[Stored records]
=-=-=-=-=
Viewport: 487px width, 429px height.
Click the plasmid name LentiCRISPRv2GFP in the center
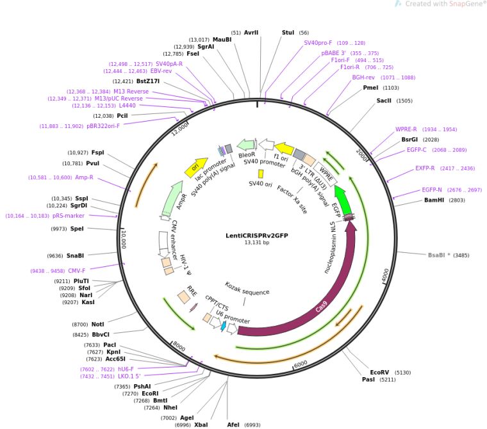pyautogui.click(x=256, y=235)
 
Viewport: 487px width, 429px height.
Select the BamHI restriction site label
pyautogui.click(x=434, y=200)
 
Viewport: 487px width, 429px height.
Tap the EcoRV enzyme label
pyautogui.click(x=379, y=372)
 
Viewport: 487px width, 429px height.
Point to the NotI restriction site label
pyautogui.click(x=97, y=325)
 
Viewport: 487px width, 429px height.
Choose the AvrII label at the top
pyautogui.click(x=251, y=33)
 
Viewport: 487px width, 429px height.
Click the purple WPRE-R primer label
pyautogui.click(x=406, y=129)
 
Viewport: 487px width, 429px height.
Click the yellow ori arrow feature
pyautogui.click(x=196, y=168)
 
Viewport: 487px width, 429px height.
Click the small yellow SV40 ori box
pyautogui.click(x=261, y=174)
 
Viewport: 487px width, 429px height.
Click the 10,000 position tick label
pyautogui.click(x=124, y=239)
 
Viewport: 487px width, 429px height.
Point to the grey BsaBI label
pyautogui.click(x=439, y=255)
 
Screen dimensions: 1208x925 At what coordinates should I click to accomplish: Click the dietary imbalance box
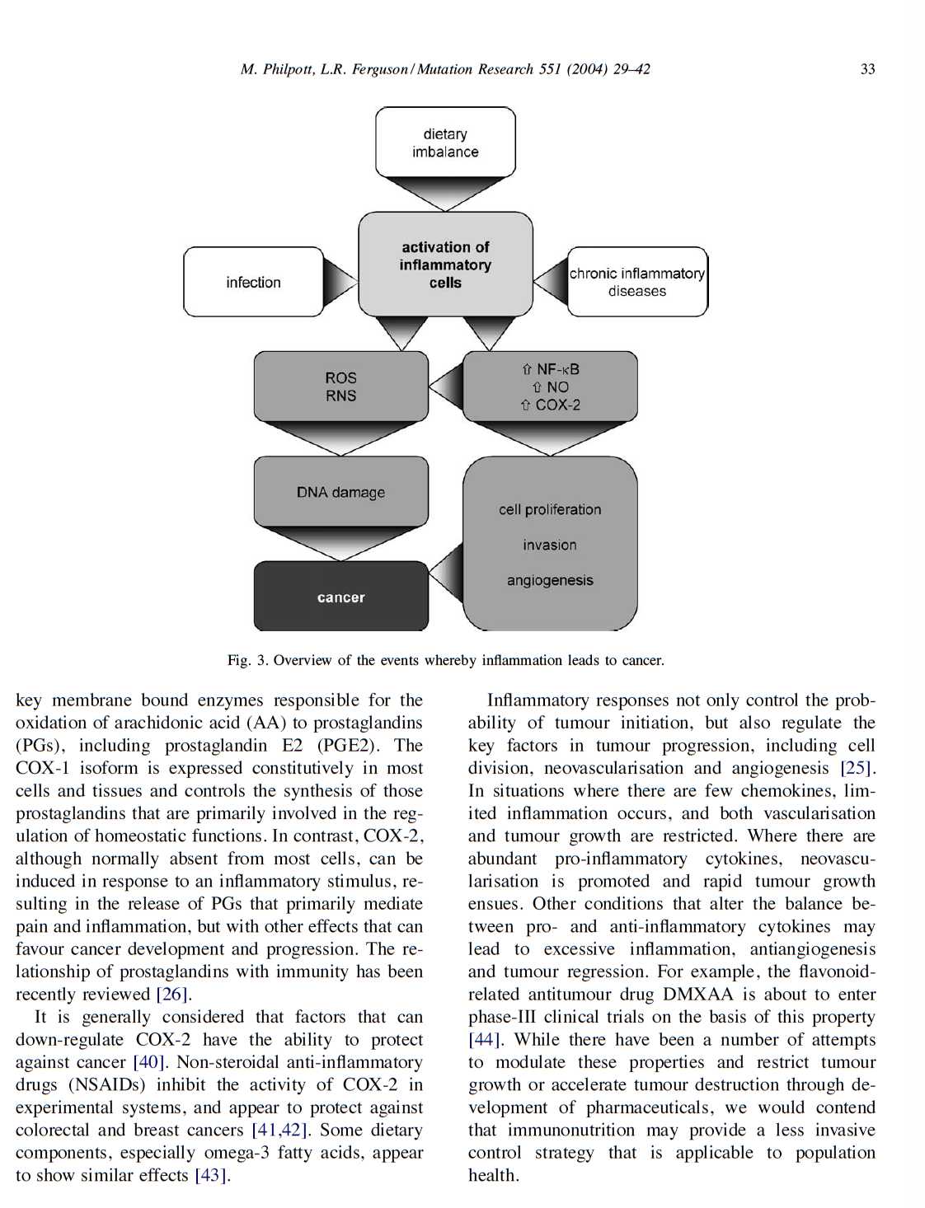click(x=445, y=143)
=-=-=-=-=
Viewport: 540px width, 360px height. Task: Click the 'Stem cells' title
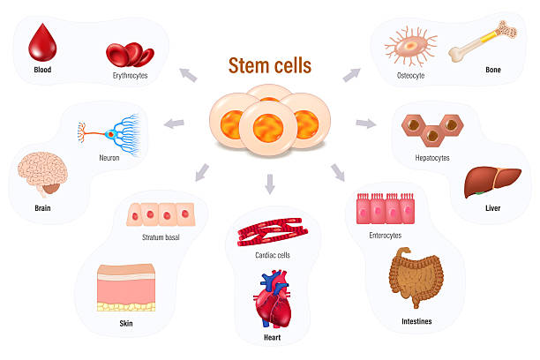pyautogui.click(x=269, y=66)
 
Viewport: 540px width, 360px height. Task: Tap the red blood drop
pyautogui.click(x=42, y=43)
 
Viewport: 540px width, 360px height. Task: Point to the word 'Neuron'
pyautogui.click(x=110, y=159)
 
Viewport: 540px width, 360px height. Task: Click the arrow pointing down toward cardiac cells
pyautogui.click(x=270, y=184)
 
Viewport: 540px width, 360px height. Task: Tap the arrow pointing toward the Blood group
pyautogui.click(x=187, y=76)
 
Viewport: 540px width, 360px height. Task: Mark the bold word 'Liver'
=-=-=-=-=
** Work request **
Lines from the one above containing "Viewport: 540px width, 360px height. Task: Click the 'Stem" down to the one containing "Viewport: 540px width, 360px height. Task: Mark" should be transcribed exactly, with both ends kept and no pictures.

** Exercise result **
Viewport: 540px width, 360px height. Task: Click the 'Stem cells' title
pyautogui.click(x=269, y=66)
 
Viewport: 540px width, 360px height. Task: Tap the red blood drop
pyautogui.click(x=42, y=43)
 
Viewport: 540px width, 360px height. Task: Point to the word 'Neuron'
pyautogui.click(x=110, y=159)
 
Viewport: 540px width, 360px height. Task: Click the arrow pointing down toward cardiac cells
pyautogui.click(x=270, y=184)
 
Viewport: 540px width, 360px height. Task: Tap the arrow pointing toward the Blood group
pyautogui.click(x=187, y=76)
 
Viewport: 540px width, 360px height. Task: Mark the bold word 'Liver'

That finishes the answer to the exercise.